Communiquer en écosystème
3 Septembre 2010
“Photographie de l’opinion publique à un moment donné”, voilà comment on nous vend ces nouveaux tarots de Marseille que sont les sondages. “Mais-non mais-non, ils n’ont pas de valeur prédictive !” protestent les magiciens du chiffre. On croyait pourtant bien les entendre dire à longueur de journée : “si l’élection avait lieu aujourd’hui....” Alors que sont et ne sont pas les sondages? Ils ne sont pas des instantanés de quoi que ce soit, et sûrement pas d’une élection. Parce qu’une élection, c’est une décision, pas une vague préférence ou une déclaration d’intention. Désirer acheter une Rolls, avoir l’intention de le faire, ou l’acheter vraiment, ce n’est pas pareil. Ce qui se passe dans l’isoloir n’a rien à voir avec ce qui se passe quand on répond au téléphone à un enquêteur. La sondage ne reflète pas l’opinion publique, il la fabrique. En trois temps.
1 Le sondage fait exister une question qui n’existait pas. « Préférez-vous le camembert ou la crème au chocolat? » (Il n’y a que ça?) « Si le second tout opposait DSK et Marine Le Pen? » (Ah bon, il pourrait y avoir un second tour avec DSK contre Marine Le Pen? ) Ce sont des questions qui n’existent que parce qu’on les pose. Le sondage impose aussi la formulation. Demander : “Pensez-vous qu’il faut la prison à vie pour les violeurs d’enfant? “ Là, le lecteur se dit : "si je réponds non, c’est comme si je demandais l'indulgence pour les violeurs d’enfants.” Il répondra oui. Mais si on lui avait demandé : "pensez-vous qu’il faut la prison à vie pour les violeurs d’enfants -ou qu’il vaut mieux les soigner? “ ...Tout est dans la question.

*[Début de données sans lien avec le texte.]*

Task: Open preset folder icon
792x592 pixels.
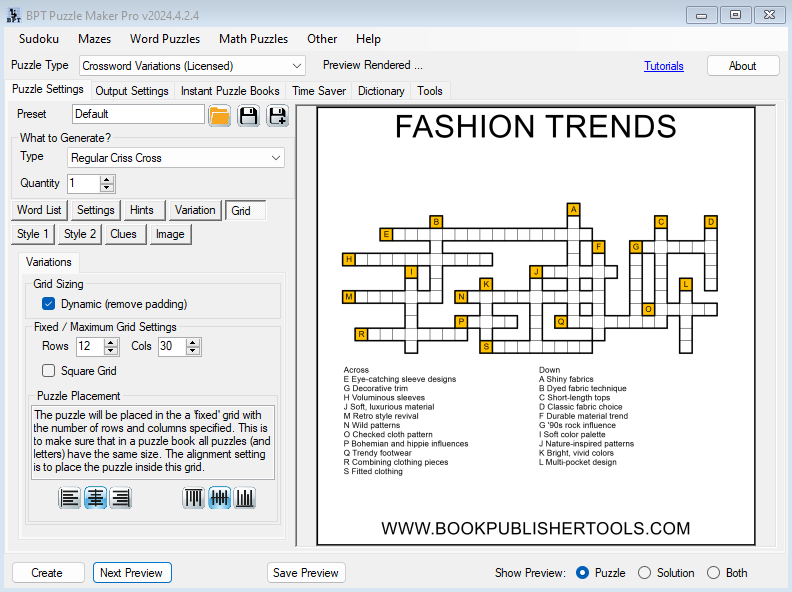Action: pyautogui.click(x=219, y=115)
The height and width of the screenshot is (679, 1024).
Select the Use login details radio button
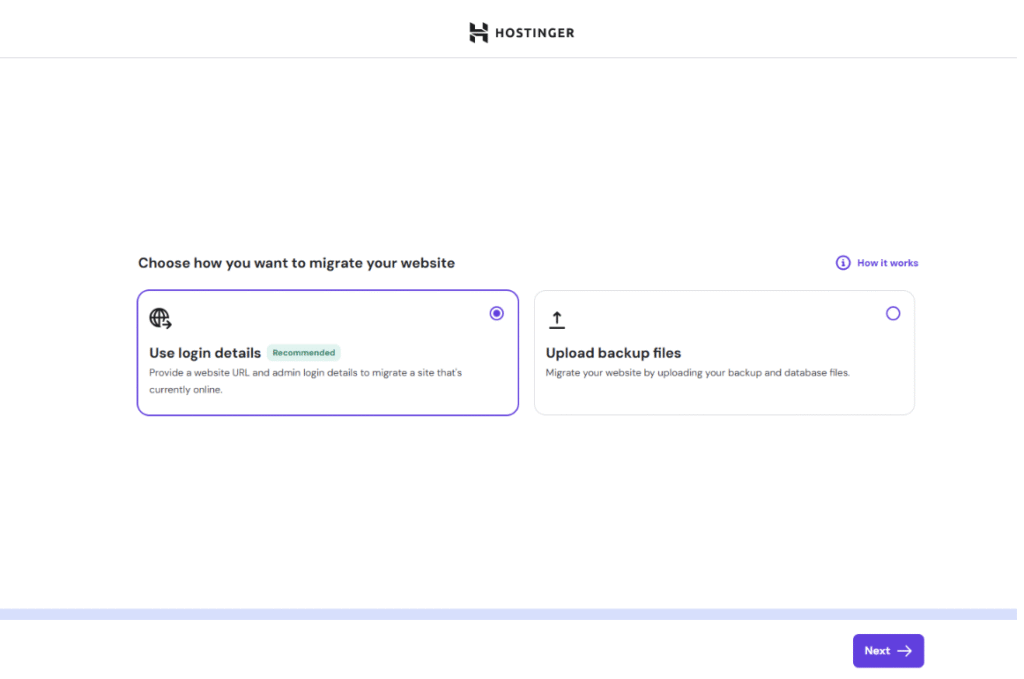497,313
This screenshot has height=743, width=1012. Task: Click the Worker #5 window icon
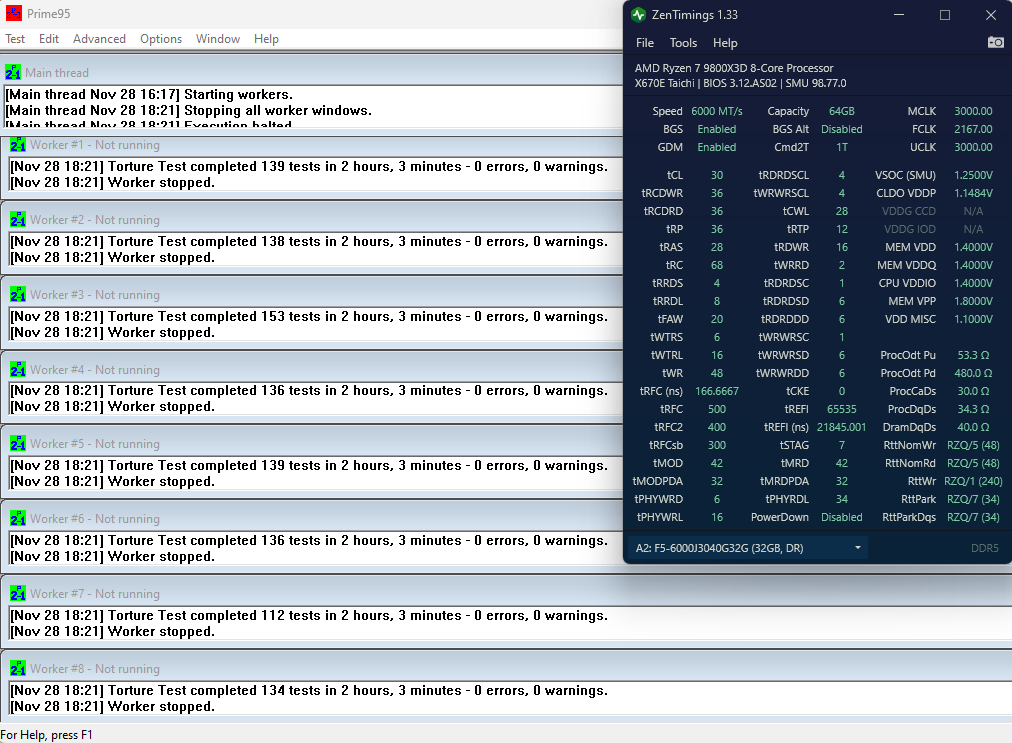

2 Ce qui fait l’opinion ce n’est pas le sondage, mais sa publication. Un sondage qui reste secret est comme un arbre qui tombe dans une forêt où il n’y a personne : il ne fait aucun bruit. Il ne concerne que les moins-de-mille personnes qui ont été interrogées et qui ne connaissent même pas les résultats. Il ne prend la valeur d’opinion publique que lorsque les médias s’en emparent pour clamer : voici ce que pensent les français (qui ne le savaient même pas). Ce qui fait opinion publique c’est l’extrapolation de l’échantillon à la population. Mais ce n’est qu’une extrapolation, un tour de passe-passe, pas une mesure de l’opinion publique. On postule que, parce que l’échantillon a répondu X, cela veut dire que la population pense X. A propos d'une question qu'elle ne s'est même pas posée.
3 Miracle, au troisième temps de la valse, il y a réellement fabrication d’opinion publique ! Parce que le français lambda (un joli nom de mouton) en lisant les résultats du sondage, ne peut s’empêcher de se demander : “et où je me situe, moi, les oui, les non ?” Et il se range tout seul dans une petite case.
Il n’y a pas “d’opinion publique”, une instance mystérieuse qu’on sonderait pour savoir ce qu’elle pense. Elle n’existe pas et elle ne pense rien. Mais il y a fabrication d’opinions publiques, c’est à dire d’énoncés isolés les uns des autres, par l’administration de sondages et surtout par la réaction de la population à leur publication.